Task instructions ->
The listing that follows must be retyped in full, exactly.
----- Records shown
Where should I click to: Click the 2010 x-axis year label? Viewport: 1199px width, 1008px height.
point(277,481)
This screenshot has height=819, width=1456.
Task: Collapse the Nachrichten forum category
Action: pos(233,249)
----------
Written reply ->
Where should I click to: Click the 2010 x-axis year label? Viewport: 1199px width, 1008px height.
point(277,481)
This screenshot has height=819, width=1456.
Task: Collapse the Nachrichten forum category
Action: pos(233,249)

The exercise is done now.